Copy the records from the line containing "Screen dimensions: 1346x896" through the line containing "the Find Logo", swapping "tool" for "button" and keeping everything else the same. Leave the pictures out.

==== Records to process

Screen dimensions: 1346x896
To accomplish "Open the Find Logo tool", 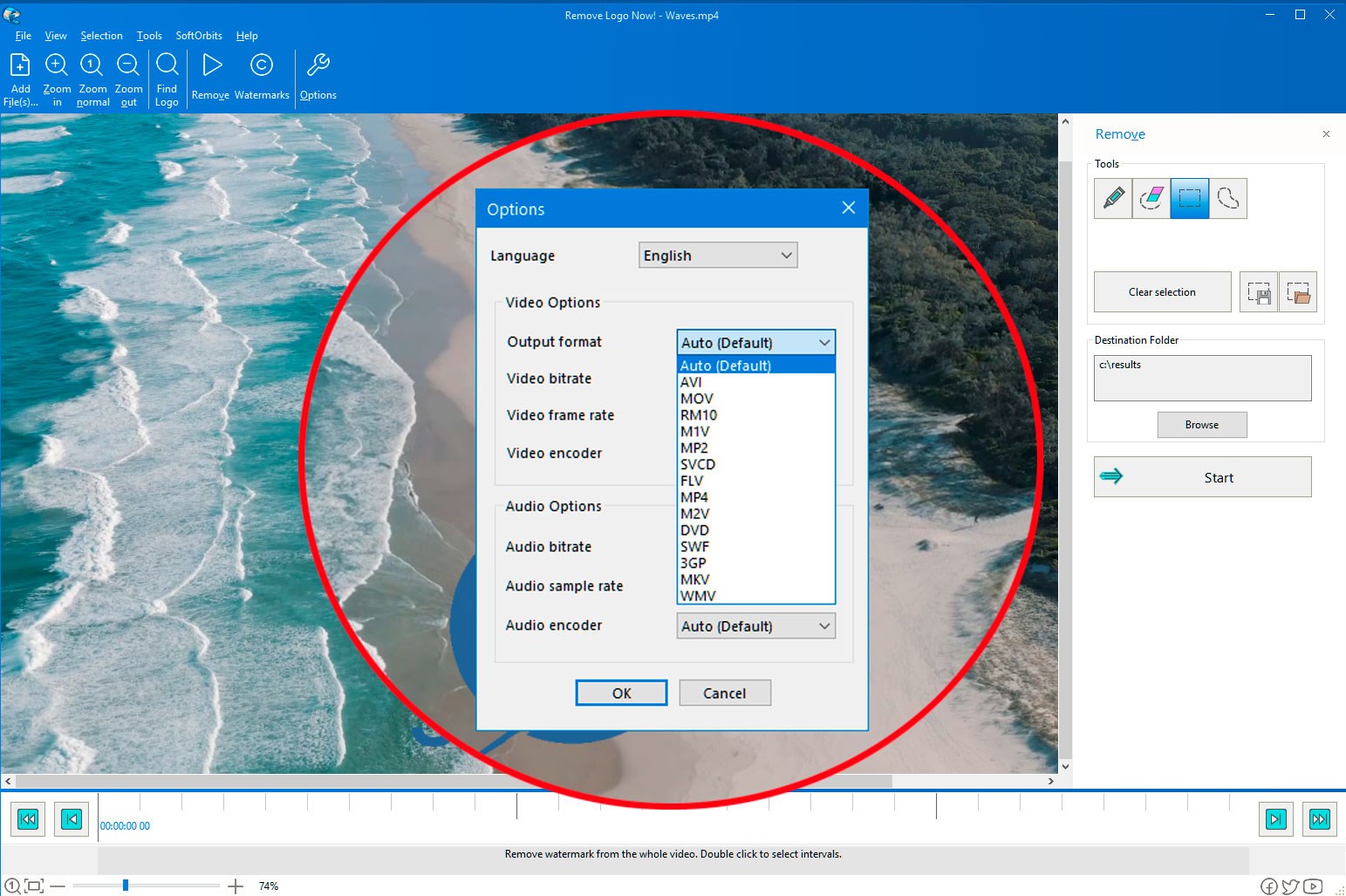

========
==== Records to process

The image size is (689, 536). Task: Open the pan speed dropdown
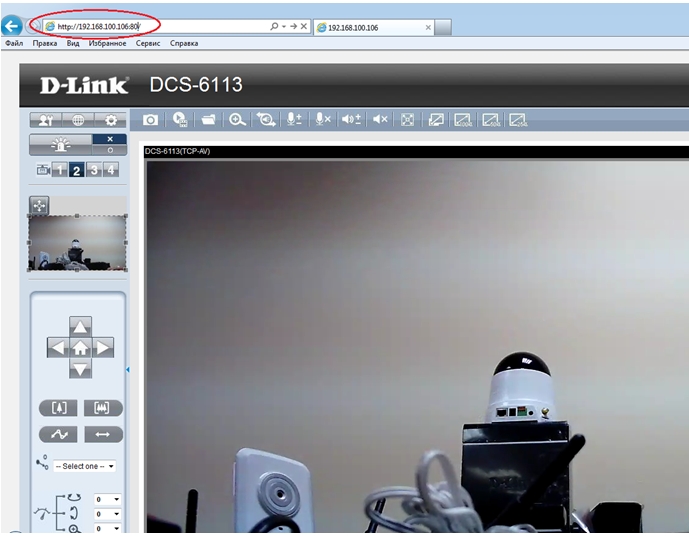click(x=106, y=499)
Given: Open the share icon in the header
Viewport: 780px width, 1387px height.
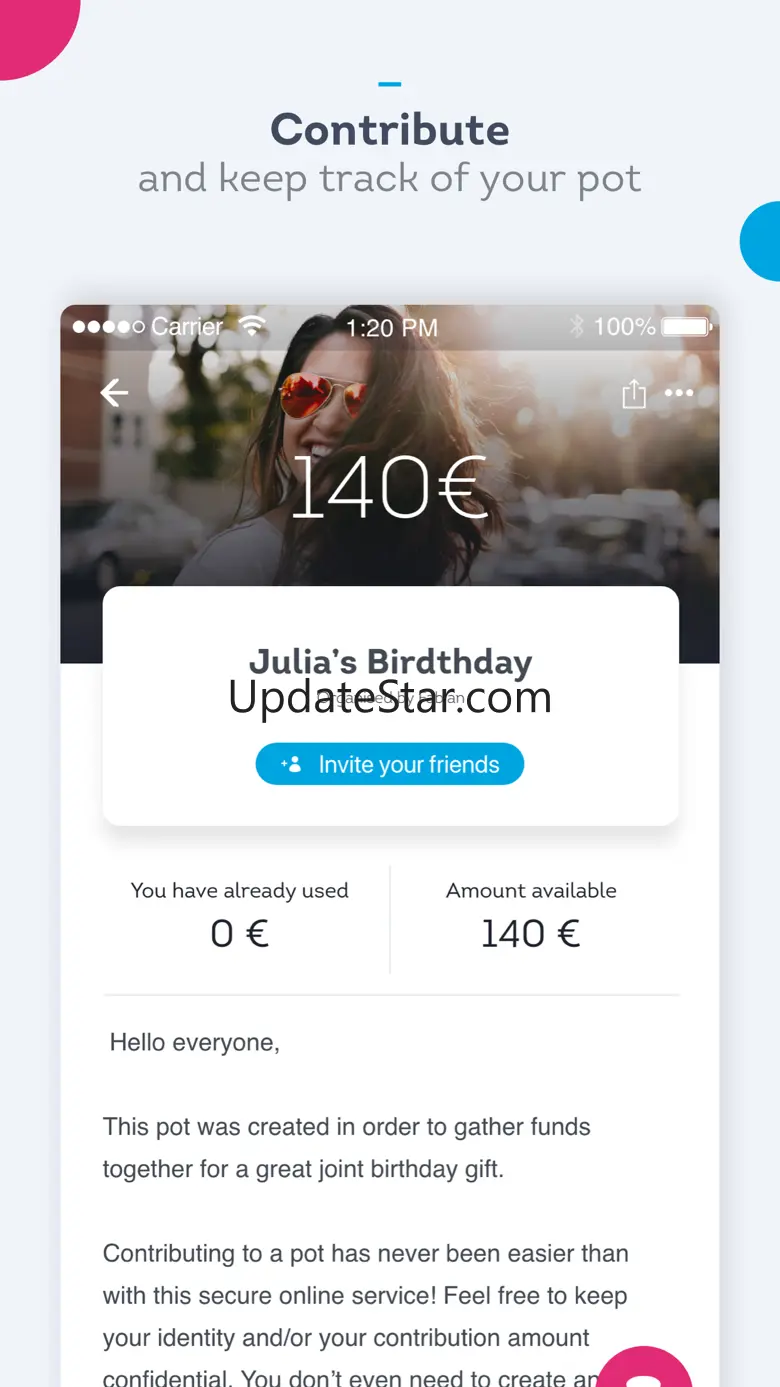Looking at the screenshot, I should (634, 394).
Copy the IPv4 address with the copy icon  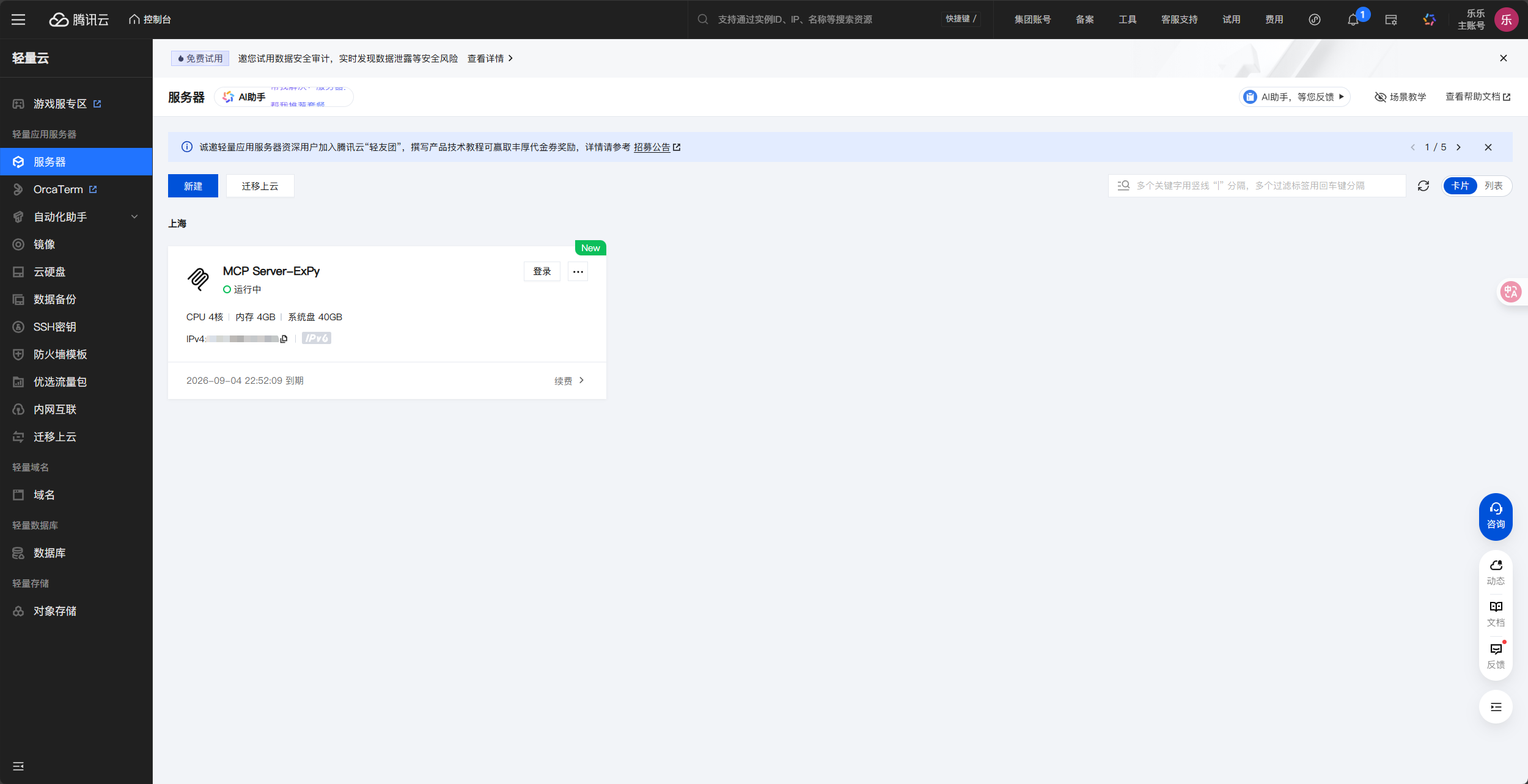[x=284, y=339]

========

## Answer
Screen dimensions: 1346x896
To accomplish "Open the Find Logo button", 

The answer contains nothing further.